Question à un euro : quel est le premier bijoutier de France ? Réponse : ce n’est ni Cartier, ni Van Cleef & Arpels... Du moins du point de vue du volume d’affaires. Les plus grands noms de la joaillerie et de la bijouterie ont été coiffés au poteau par les supermarchés Leclerc. “ Je voudrais démocratiser la parure sans la désacraliser ”, affirmait, en 1986, Édouard Leclerc. Le fondateur de l’enseigne éponyme semble y être parvenu : dès 1995, son Manège à Bijoux affichait une forme arrogante et annonçait vendre 2,25 millions de pièces par an ! De fait, de Carrefour à Auchan, de Casino à Leclerc, les géants de la distribution alimentaire sont passés maîtres dans l’art de vendre du non-alimentaire. Mieux : ils se sont épanouis sur de nombreux segments de marchés jusqu’ici protégés, livrant concurrence au commerce de détail jusque dans ses domaines réservés. “ La logique des grandes surfaces est celle du “tout sous le même toit”, explique Adilson Borges, titulaire de la toute nouvelle chaire “distribution” créée par Reims Management School en partenariat avec le groupe Auchan. Il faut attirer le chaland sur un périmètre de plusieurs dizaines de kilomètres. Il est donc nécessaire de constituer une offre très attrayante. Dans cette perspective, les services à valeur ajoutée constituent un atout maître. ”

La méfiance des fournisseurs

Des hypers vendant des bijoux, de la parapharmacie, des voyages, de l’assurance ou même des produits financiers... Une manne – semble-t-il – pour les fournisseurs de tous ces secteurs ! Peut-être, mais la réalité n’est pas si simple. Face à cette évolution, certains fournisseurs du détail traditionnel sont, tout d’abord, restés de marbre. “ Début 1991, lorsque nous avons réalisé nos premiers pas dans la vente de voyages, nombre de tour-operators (TO) se sont montrés pour le moins circonspects ”, se souvient Philippe Cobessi, directeur de Vacances Carrefour. Par crainte de confier leurs produits à des “non-spécialistes” et, surtout, de susciter l’ire de leurs revendeurs traditionnels, certaines entreprises ont, tout d’abord, tourné le dos aux grands distributeurs. “ Mais d’autres TO ont tout de suite vu, dans notre enseigne, un nouveau débouché pour leurs produits. ” Pariant que la grande distribution prendrait au sérieux son nouveau métier d’agent de voyages, des acteurs tels que Kuoni, Marmara, Look ou encore Pierre & Vacances ont fait confiance au nouvel entrant. À raison : “ En dix ans, nous avons fait voyager plus d’un million et demi de personnes ”, souligne Philippe Cobessi. Avec un chiffre d’affaires de 195 millions d’euros et un effectif de 650 salariés en 2001, Vacances Carrefour peut se targuer d’avoir imposé son concept sur un marché plutôt conservateur.

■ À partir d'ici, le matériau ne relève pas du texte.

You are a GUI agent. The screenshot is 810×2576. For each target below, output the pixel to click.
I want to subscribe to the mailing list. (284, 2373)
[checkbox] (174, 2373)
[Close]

Quand Leclerc part en “croisade”

Reste qu’en s’installant chez Carrefour, ce “fauteur de trouble” honni par le commerce de proximité, les TO ont pris le risque de se mettre à dos leurs autres clients. “ Ce type de situation donne lieu à des jeux de pouvoir dans lesquels le plus fort gagne ”, commente Adilson Borges. On se souvient de l’offensive menée, en 1981, par Leclerc contre le protectionnisme de secteurs éminemment fidèles au commerce de détail, comme la parfumerie ou la parapharmacie. Six ans plus tard, au terme d’une partie de bras de fer avec l’Ordre des pharmaciens, le Conseil de la concurrence enjoint les laboratoires pharmaceutiques de ne plus réserver la vente de produits cosmétiques et d’hygiène corporelle aux seules officines. Le duel s’est avéré payant pour Leclerc : avec 66 parapharmacies réparties dans l’Hexagone, il a rallié à sa cause des marques à forte notoriété, pourtant très ancrées dans le détail classique, telles La Roche Posay, Avène, Ducray, Galénic, Caudalie, Oenobiol, etc.

Pour vivre bien, vivons cachés !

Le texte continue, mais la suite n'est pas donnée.